So, is Linn Energy (LINE) the future?
Today we see what happens when you have stretched yourself thin: you cut your distribution by 57%, you cut your capital expenditures by 53%, but you also team up with the credit arm of Blackstone's capital division to be able to continuing to find more oil.
You have to do that because your decline rate is 15% and while you have hedges for all of your natural gas and a lot of your oil, you have to fund the future program if you have any chance to maintain that payout.
I think Linn's one of the worst-case scenarios, but there are plenty out there to come. But the fact that the stock's not down shows the pressure this group has been under for weeks now and mitigates the disaster somewhat. For the non-mlps without distribution, I think you can expect similar exploration cuts and credit lines to keep companies alive. But they will only work for so long at these low oil prices.

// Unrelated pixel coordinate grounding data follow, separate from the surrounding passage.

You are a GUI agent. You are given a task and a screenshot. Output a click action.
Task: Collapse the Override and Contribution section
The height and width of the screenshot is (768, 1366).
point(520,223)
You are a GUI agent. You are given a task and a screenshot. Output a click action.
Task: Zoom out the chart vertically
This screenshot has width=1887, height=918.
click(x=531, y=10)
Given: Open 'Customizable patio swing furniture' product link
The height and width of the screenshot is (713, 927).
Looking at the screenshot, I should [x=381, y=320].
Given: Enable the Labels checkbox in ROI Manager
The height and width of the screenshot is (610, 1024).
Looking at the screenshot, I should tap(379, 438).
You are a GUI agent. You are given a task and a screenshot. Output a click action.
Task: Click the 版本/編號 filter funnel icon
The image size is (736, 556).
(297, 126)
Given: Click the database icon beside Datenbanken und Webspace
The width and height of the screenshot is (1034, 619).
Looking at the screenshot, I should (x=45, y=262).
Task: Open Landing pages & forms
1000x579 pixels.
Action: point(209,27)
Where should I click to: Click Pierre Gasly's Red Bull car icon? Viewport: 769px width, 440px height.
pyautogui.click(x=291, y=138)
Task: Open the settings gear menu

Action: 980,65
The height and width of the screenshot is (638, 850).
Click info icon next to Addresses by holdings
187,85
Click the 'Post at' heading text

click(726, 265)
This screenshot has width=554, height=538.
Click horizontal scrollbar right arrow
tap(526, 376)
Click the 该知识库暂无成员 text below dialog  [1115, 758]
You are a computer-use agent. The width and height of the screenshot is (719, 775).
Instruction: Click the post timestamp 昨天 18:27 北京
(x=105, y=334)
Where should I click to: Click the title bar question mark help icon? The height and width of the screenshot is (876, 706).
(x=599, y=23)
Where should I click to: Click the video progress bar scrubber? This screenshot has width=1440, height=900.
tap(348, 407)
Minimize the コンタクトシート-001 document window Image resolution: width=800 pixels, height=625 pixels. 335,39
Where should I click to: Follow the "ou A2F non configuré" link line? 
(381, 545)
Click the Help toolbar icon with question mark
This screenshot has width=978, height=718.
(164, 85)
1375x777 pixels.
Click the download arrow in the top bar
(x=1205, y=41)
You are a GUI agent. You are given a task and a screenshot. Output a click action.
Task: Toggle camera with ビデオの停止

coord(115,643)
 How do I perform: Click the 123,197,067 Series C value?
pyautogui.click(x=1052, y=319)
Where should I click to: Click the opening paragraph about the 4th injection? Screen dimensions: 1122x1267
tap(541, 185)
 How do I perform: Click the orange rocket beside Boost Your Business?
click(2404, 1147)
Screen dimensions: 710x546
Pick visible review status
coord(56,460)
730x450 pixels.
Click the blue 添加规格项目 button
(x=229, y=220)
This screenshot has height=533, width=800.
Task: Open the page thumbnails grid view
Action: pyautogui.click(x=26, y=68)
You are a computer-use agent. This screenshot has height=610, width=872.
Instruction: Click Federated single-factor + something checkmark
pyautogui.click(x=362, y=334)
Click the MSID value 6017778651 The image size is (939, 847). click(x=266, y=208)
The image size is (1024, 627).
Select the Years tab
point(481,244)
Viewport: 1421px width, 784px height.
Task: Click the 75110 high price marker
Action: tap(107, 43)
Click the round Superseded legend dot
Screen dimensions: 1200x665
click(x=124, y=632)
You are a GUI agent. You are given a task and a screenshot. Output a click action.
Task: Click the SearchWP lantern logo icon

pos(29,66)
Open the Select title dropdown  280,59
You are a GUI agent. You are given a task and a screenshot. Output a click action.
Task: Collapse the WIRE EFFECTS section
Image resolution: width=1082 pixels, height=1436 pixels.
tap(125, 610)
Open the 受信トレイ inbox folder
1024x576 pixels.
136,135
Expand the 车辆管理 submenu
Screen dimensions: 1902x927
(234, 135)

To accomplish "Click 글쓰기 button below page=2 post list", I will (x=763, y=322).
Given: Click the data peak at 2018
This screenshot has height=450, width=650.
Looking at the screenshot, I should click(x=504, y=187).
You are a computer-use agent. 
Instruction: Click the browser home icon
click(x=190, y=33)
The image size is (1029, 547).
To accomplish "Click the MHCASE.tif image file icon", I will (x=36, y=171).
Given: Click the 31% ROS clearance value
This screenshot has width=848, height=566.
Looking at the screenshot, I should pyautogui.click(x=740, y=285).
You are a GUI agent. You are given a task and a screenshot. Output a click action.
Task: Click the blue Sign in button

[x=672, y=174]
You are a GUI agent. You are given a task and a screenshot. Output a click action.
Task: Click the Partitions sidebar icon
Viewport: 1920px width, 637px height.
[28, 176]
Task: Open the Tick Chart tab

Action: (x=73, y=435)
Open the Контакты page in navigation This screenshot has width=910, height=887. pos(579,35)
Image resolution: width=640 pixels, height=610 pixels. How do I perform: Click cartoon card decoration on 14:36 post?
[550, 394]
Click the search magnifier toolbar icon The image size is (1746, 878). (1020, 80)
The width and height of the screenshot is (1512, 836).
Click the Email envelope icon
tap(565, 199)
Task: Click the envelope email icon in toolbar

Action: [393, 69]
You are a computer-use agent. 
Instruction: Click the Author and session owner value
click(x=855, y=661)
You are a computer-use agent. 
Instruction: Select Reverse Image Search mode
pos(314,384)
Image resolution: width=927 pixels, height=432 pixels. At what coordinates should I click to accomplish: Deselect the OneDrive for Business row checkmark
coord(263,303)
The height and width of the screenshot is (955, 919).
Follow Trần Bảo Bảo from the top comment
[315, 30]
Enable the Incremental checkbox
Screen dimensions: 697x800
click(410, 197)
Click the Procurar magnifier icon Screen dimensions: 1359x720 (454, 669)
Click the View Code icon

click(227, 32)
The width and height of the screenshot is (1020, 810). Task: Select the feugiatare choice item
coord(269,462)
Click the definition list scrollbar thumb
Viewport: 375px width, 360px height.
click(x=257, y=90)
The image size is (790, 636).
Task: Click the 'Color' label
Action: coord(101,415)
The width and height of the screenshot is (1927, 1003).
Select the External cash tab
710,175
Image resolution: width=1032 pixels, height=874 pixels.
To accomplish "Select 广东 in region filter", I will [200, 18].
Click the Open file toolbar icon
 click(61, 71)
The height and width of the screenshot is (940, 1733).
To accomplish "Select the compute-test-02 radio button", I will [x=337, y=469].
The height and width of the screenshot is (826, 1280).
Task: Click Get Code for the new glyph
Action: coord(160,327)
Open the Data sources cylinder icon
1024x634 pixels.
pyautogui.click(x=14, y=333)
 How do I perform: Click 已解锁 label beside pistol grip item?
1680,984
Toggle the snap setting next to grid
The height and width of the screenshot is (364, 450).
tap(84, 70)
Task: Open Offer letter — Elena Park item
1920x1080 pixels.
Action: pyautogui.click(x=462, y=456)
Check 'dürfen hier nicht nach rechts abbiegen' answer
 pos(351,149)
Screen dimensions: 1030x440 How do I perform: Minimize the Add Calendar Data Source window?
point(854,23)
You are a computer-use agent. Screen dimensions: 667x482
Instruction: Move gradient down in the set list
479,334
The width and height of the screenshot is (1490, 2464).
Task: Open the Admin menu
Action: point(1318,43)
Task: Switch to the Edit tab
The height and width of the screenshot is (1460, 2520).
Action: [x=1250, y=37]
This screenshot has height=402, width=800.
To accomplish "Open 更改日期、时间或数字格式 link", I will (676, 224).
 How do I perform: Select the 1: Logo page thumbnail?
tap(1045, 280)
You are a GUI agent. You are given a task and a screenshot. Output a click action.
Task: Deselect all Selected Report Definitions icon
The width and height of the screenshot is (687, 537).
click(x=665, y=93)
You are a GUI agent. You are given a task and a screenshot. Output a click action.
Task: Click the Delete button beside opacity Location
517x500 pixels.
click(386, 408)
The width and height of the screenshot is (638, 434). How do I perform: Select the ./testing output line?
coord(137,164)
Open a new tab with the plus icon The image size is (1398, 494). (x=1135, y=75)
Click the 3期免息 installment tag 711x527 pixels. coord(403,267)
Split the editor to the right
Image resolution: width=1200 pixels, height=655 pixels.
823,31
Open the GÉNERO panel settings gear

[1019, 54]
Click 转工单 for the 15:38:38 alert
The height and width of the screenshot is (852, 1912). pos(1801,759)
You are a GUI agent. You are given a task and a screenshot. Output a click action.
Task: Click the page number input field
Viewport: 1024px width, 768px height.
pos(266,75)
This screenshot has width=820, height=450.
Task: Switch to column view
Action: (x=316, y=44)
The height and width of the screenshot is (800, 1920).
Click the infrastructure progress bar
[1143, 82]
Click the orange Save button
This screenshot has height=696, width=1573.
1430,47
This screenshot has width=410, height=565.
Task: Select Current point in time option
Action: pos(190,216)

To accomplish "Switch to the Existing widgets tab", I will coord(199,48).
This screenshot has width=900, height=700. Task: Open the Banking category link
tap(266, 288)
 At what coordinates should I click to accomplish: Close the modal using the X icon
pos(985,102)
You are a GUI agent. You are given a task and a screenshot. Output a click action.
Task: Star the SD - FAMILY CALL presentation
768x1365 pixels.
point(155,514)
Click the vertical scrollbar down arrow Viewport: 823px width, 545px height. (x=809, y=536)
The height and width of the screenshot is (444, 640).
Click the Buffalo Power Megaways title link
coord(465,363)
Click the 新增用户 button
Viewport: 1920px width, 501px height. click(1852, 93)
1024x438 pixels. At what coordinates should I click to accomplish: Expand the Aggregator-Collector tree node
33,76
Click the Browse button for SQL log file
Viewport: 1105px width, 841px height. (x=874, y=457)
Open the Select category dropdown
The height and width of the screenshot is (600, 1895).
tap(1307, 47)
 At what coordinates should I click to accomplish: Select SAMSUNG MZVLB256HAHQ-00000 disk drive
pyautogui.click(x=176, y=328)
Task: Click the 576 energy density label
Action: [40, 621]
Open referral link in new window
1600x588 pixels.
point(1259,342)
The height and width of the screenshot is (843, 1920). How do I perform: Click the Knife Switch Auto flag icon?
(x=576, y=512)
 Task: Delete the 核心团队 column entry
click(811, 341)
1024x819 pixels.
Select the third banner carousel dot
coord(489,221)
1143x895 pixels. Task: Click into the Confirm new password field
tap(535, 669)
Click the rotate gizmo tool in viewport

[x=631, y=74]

Linn's game plan will cause a lot of handwringing for those who are going to discuss how hard hit the oil patch will be during this period. I think that we must always remember that the handful of states impacted is very small and the upside of this dramatic decline in oil is pretty unfathomable while it lasts.
I say "while it lasts" because, to me, the key number here is how quickly the existing wells are running out. That's the deal with shale wells. They don't last long and you get about 50% of the production from a shale well its first year and it is all downhill from that.
Compare that with Gulf wells that have about 30 years' worth of life and you know why companies like Exxon (XOM) and Chevron (CVX) love the big projects. They have to think that far out.
Linn had given many hope that it, too, had snared some long-lived properties when it bought Berry two years ago. That deal now seems like any number of deals that Linn has made, which just seem to keep them one step ahead of the posse. It all seemed to work pretty well when they had numerous hedges on, but that's no longer the case.
So, get used to the possibility of this Linn downside scenario for others. But also recall that if the rate of oil decline is 15% then there's a smaller window to U.S. production growth than many think and the decline in the oil price -- once unthinkable and now gospel -- may not last as long as conventional wisdom now holds.